§ **Objectif de l'exercice**:
Répondez, s'il vous plaît, aux questions suivantes à partir de l'extrait du document :
1. Qui a traduit le roman ?
2. Sur quelle planète compte-t-on loger les consommateurs ?
3. En quelle année Frederik Pohl est-il né ?

Cyril M. KORNBLUTH & Frederik POHL

Titre original : The Space Merchants / Gravy Planet, 1953
Première parution : Galaxy Science Fiction, juin à août 1952. En volume : Ballantine Books, avril 1953
Cycle : Les Gogos vol. 1 

Traduction de Jean ROSENTHAL
Illustration de MANDY

DENOËL (Paris, France), coll. Présence du futur n° 134
Dépôt légal : octobre 1993
Roman, 226 pages, catégorie / prix : 1
ISBN : 2-207-50134-5
Format : 11,0 x 18,0 cm
Genre : Science-Fiction


Autres éditions
   DENOËL, 1971, 1971, 1979, 1985, 1998
   in Planète à Gogos / Les Gogos contre-attaquent, GALLIMARD, 2008
   in Planète à gogos / Les Gogos contre-attaquent, 2008
   HACHETTE / GALLIMARD, 1958

Quatrième de couverture
     Il y a bien longtemps que la Terre n'est plus gouvernée par les politiciens mais par les publicitaires. À coups d'annonces directes sur la rétine ou de pin-up en trois dimensions qui vous susurrent des slogans à l'oreille. Et qu'importe si notre planète est polluée jusqu'à l'os ! La nature nous aurait-elle donné l'intelligence de synthétiser l'acide ascétique si elle tenait à nous voir manger des fruits frais ?
     Seul problème : l'espace. Où loger les consommateurs nécessaires ? Sur Vénus ! Il suffit de les persuader que l'existence y est délicieuse. Ce à quoi s'emploie M. Courtenay. Jusqu'au jour où une agence rivale tente de l'éliminer en toute illégalité — c'est-à-dire sans notification de meurtre préalable — et ébranle du même coup ses certitudes...
     Un must de la science-fiction. Après l'avoir lu, vous ne regarderez plus votre télé du même oeil.
 
 Les auteurs
 Frederik Pohl, né en 1919, est un des artisans de la S.-F. américaine tant par ses activités éditoriales que par son oeuvre considérable, couronnée par cinq prix Hugo, deux Nebula, un Campbell, un Smith et un Apollo. Il fit partie des fameux Futurians, comme Cyril M. Kornbluth (1923-1958) avec qui il écrivit plusieurs nouvelles et romans, dont Planète à gogos, le plus célèbre.
Critiques
     Je suis le plus malheureux des critiques de la galaxie tout entière. Figurez-vous que j'ai avoué à Michel Demuth au téléphone n'avoir pas aimé du tout Planète à gogos lors de sa publication au Rayon Fantastique en 1958. Et d'avancer aussitôt : « j'ai peur de n'en pas dire tellement de bien ». Depuis, j'ai relu ce roman. Misère de moi ! J'ai aimé.

§ **Matériel**:
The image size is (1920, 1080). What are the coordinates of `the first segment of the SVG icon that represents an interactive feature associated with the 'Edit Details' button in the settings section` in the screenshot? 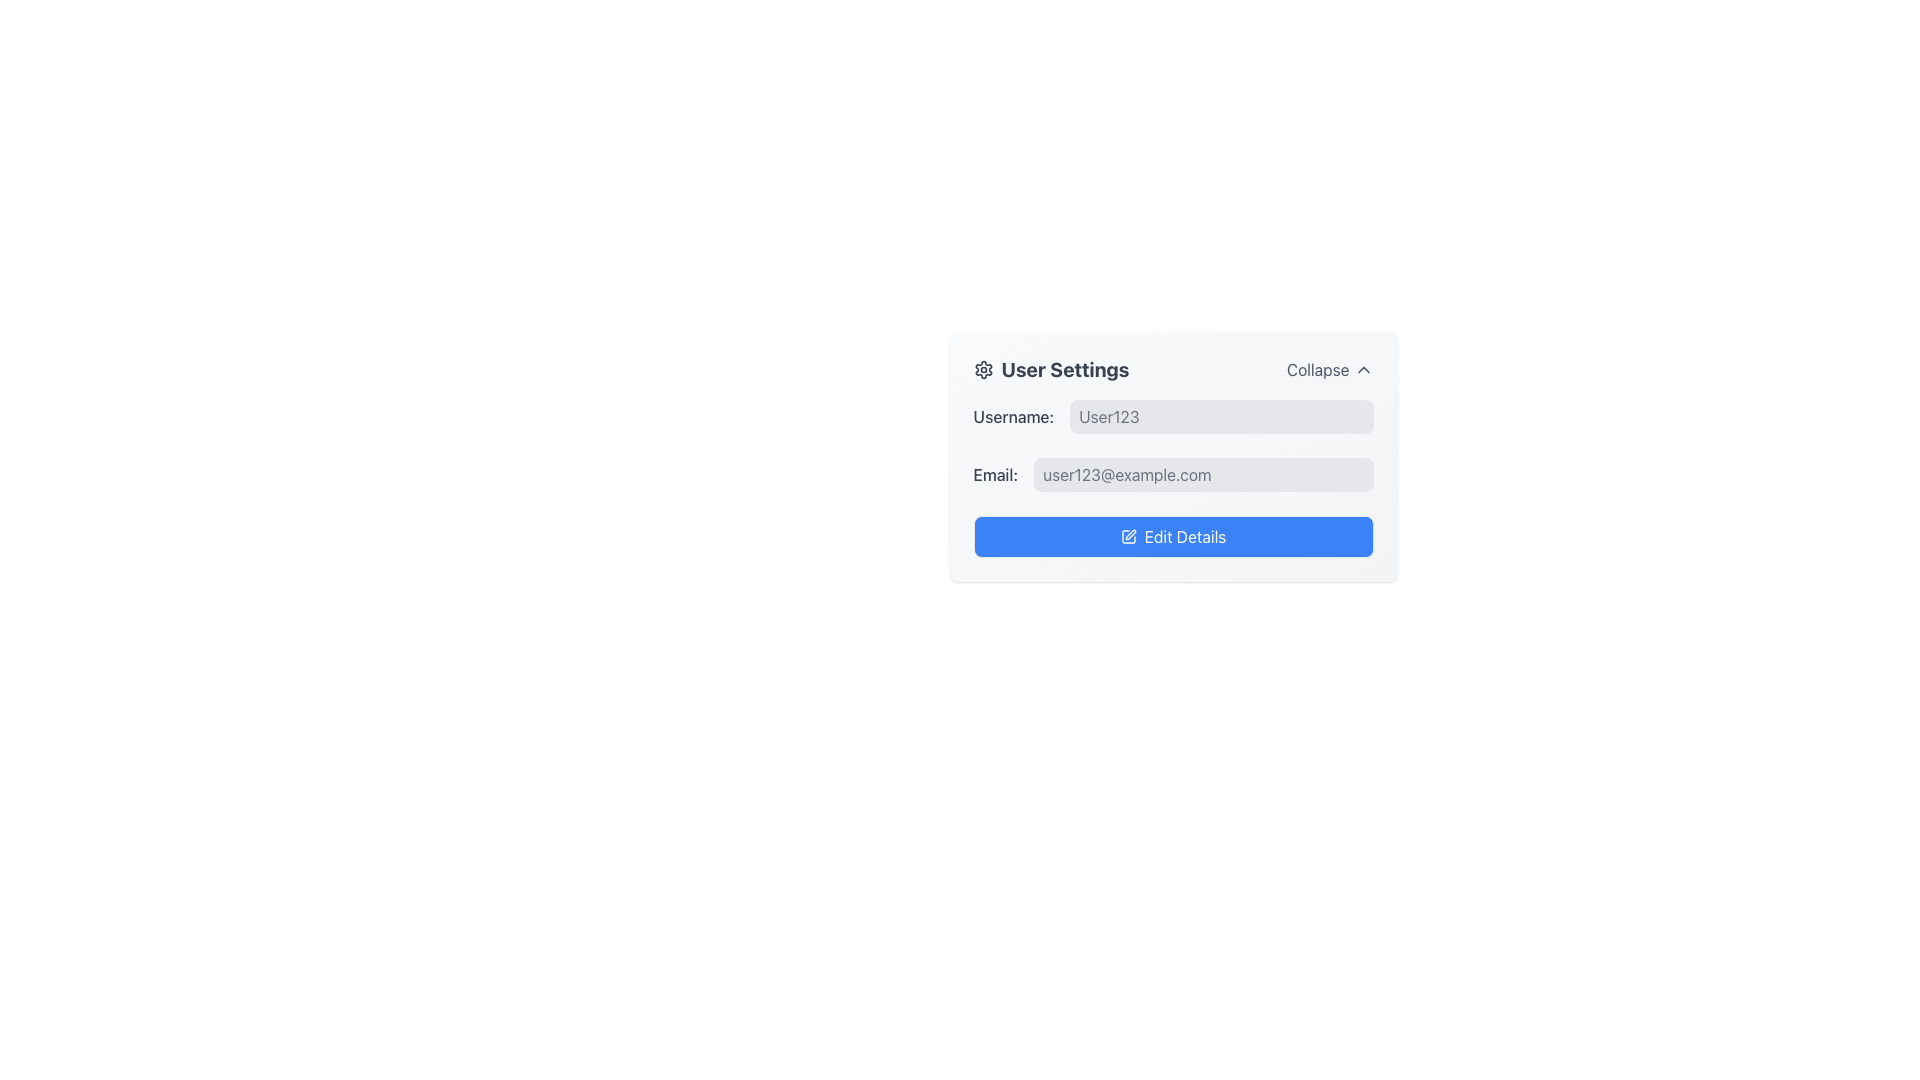 It's located at (1128, 535).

§ **Réponse attendue**:
1. Jean Rosenthal
2. Vénus
3. 1919